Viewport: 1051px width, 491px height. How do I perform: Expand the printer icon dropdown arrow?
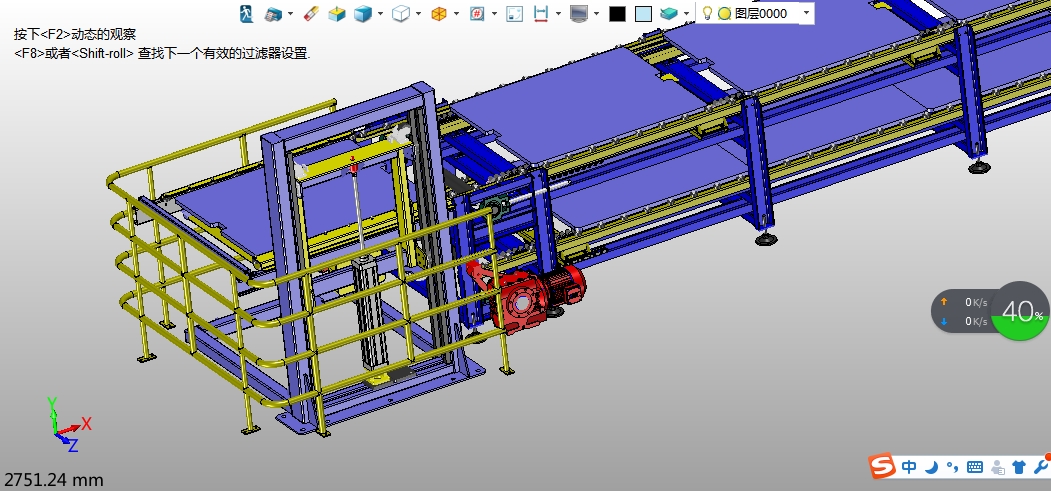[290, 14]
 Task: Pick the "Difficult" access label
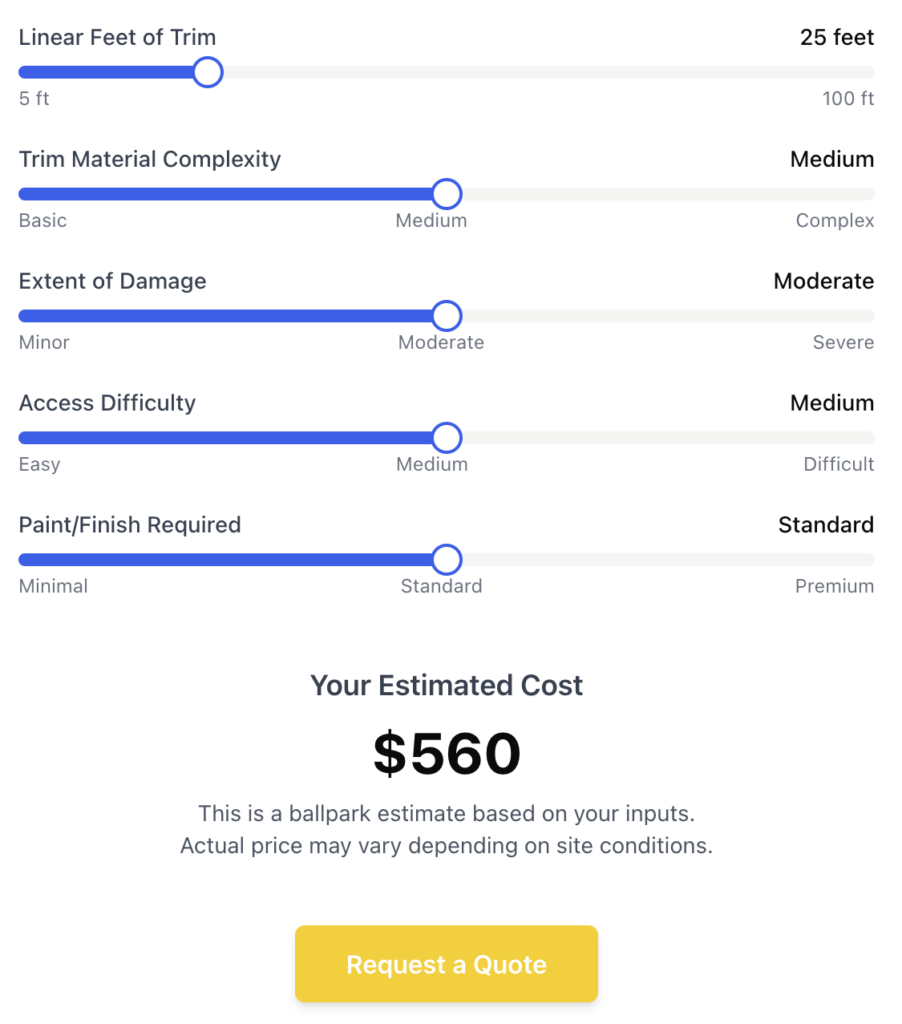(x=839, y=465)
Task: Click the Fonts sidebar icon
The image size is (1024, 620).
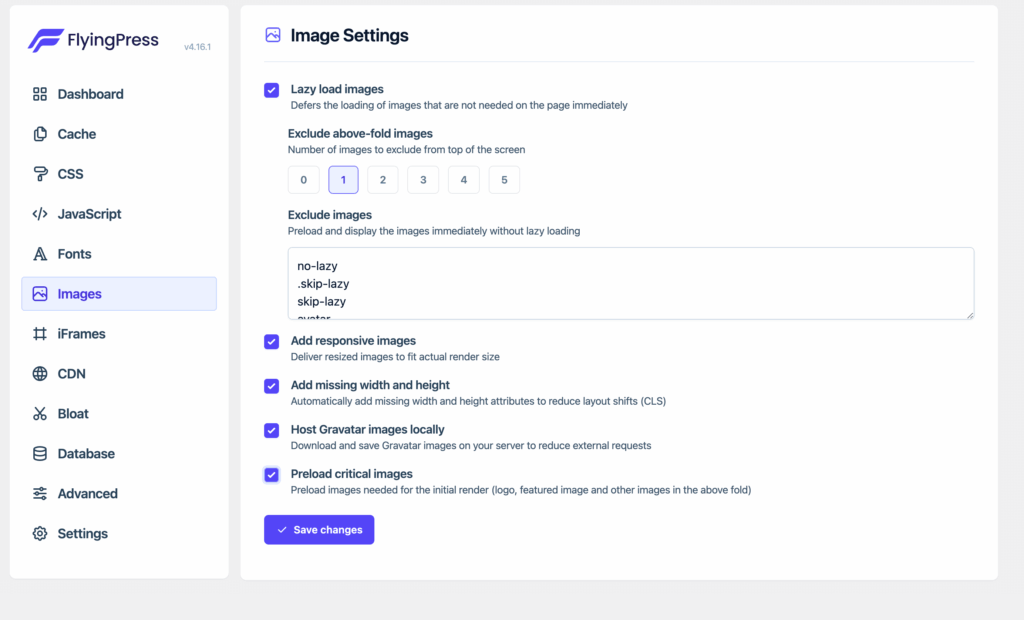Action: (x=38, y=253)
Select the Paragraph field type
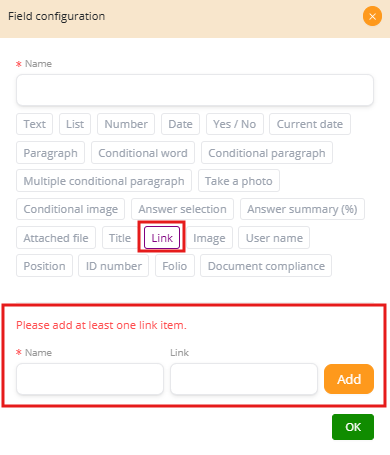The width and height of the screenshot is (390, 455). coord(50,153)
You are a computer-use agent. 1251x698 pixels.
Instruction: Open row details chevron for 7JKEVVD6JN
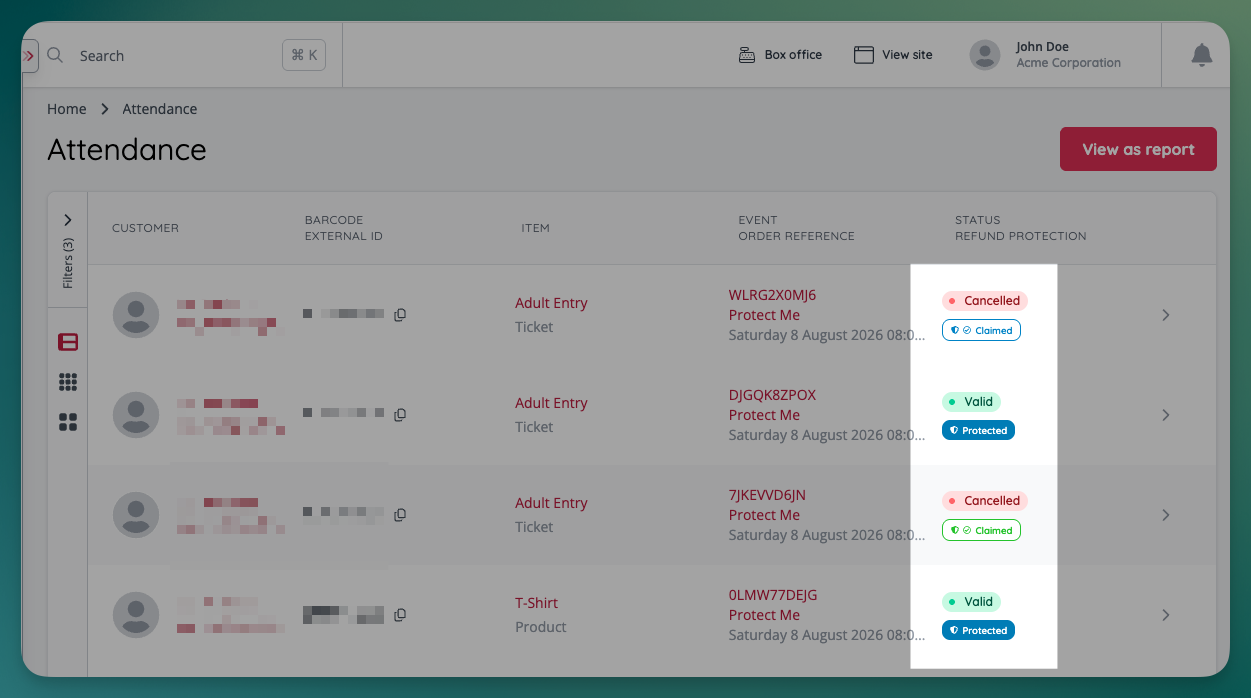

########################################

With pictures left out, print the lines of the material above from the line containing "Task: Click the Fonts sidebar icon" through its last line, exactly and nothing more.

- _ANSWER AREA_
Task: Click the Fonts sidebar icon
The image size is (1024, 620).
Action: (x=38, y=253)
Select the Paragraph field type
The width and height of the screenshot is (390, 455). coord(50,153)
You are a computer-use agent. 1251x698 pixels.
Instruction: Open row details chevron for 7JKEVVD6JN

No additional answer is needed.